Government planned a R4 trillion infrastructure roll-out over the next 15 years, Cronin said.

PICC secretariat chairman Ebrahim Patel said although no specific numbers had been finalised, each project would unlock hundreds of thousands of jobs.

Over the next three years, government would spent R844 billion on infrastructure programmes.

Not all the funds would come from the fiscus; other funding would come from fees and charges levied by state-owned entities such as Eskom and Transnet.

Patel said the R4 trillion included African regional projects, but excluded the Grand Inga Dam in the Democratic Republic of Congo “because of its price tag”.

Within the same figure (R4 trillion) are private sector projects that are part of the strategic infrastructure projects, excluding those at concept stage.

Patel said the PICC had also developed a framework to deal with tender corruption. This would be made public once it was finalised.

Performance Monitoring and Evaluation Minister Collins Chabane said the infrastructure roll-out would attract new investment.

“The economic infrastructure which we proposed is meant to trigger investment. It is an enabling infrastructure which is going to trigger further investments.

“For the first time, we are rolling out infrastructure over all the regions of the country... linked to specific economic potential which exists in those areas,” he said.

Once this infrastructure was started, the private sector would put in their own investment.

Public Enterprises Minister Malusi Gigaba said the new infrastructure roll-out would not just build roads and railway lines, but improve the country’s skills base.

This approach had already been adopted in the major state-owned enterprises.

“The skills development budget of Eskom has increased from about R800 million to R1.4bn in this financial year. Transnet will be investing about R7.6 billion in skills development over the next seven years,” he said.

[Supplied data]:
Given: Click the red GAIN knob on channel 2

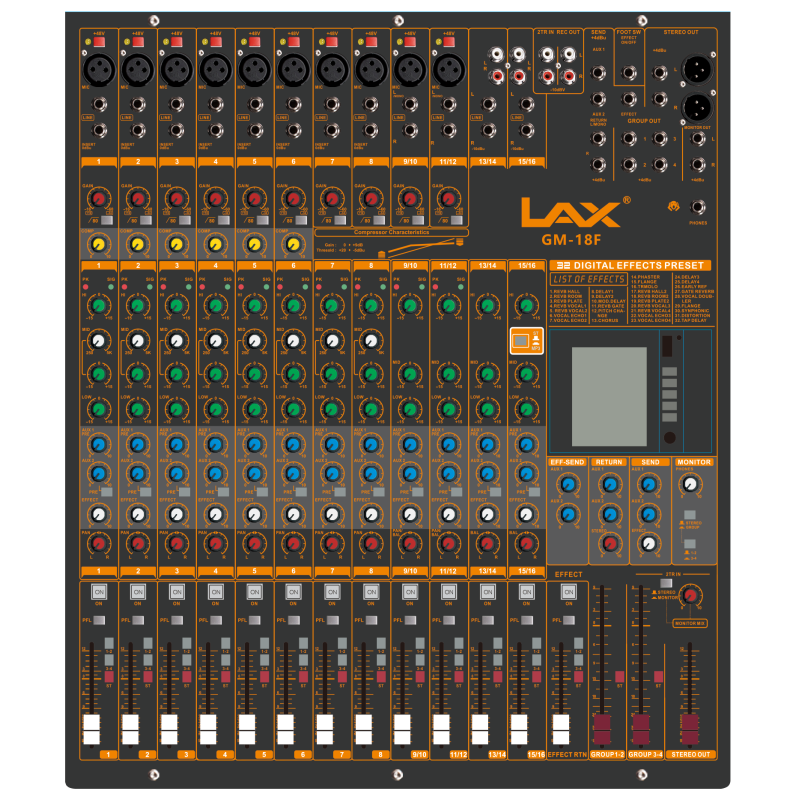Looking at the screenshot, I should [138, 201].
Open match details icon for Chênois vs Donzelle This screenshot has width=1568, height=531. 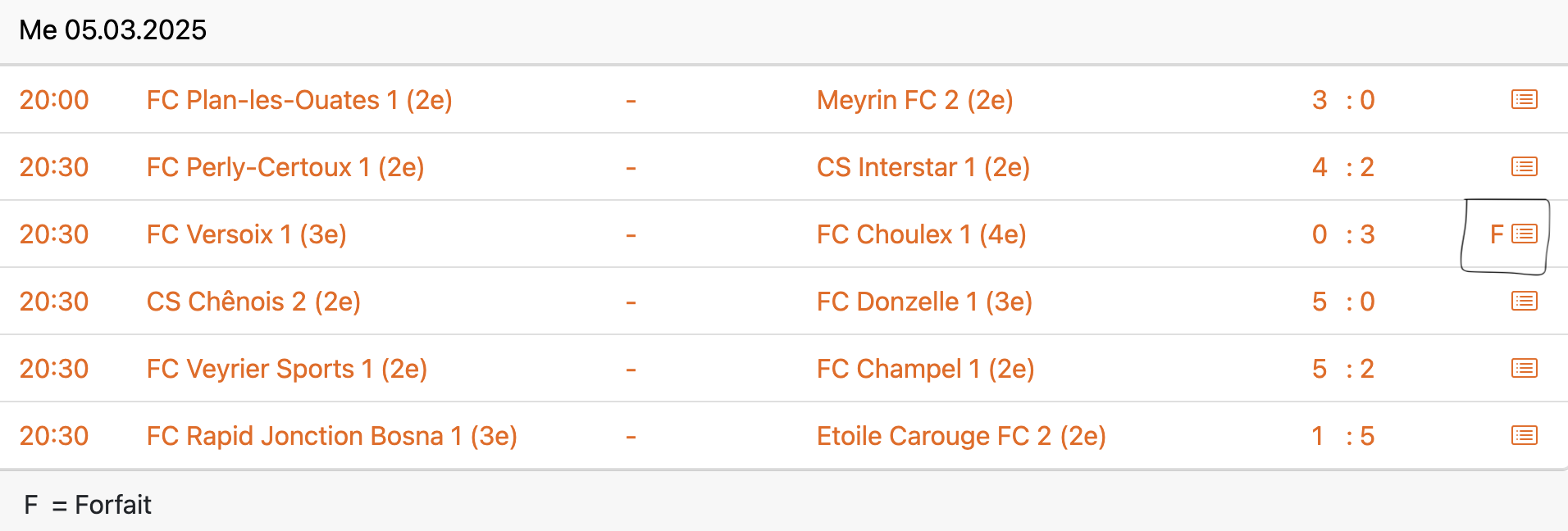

[Problems to work on]:
A: In the infrastructure text, rewrite the paragraph beginning "Not all the funds would come from the fiscus" as a shorter sentence that keeps its main facts.
B: Answer these questions from the infrastructure text, one per line:
(i) How much would government spend on infrastructure programmes over the next three years?
(ii) Which project in the Democratic Republic of Congo is excluded from the R4 trillion?
(iii) How much will Transnet invest in skills development over the next seven years?
C: Reproduce the infrastructure text from "Not all the" to "attract new investment.", swapping "tender corruption" for "procurement fraud".

[Per-task answers]:
A: Funding would come partly from the fiscus and partly from fees and charges levied by state-owned entities such as Eskom and Transnet.

B:
(i) R844 billion
(ii) The Grand Inga Dam
(iii) About R7.6 billion

C:
Not all the funds would come from the fiscus; other funding would come from fees and charges levied by state-owned entities such as Eskom and Transnet.

Patel said the R4 trillion included African regional projects, but excluded the Grand Inga Dam in the Democratic Republic of Congo “because of its price tag”.

Within the same figure (R4 trillion) are private sector projects that are part of the strategic infrastructure projects, excluding those at concept stage.

Patel said the PICC had also developed a framework to deal with procurement fraud. This would be made public once it was finalised.

Performance Monitoring and Evaluation Minister Collins Chabane said the infrastructure roll-out would attract new investment.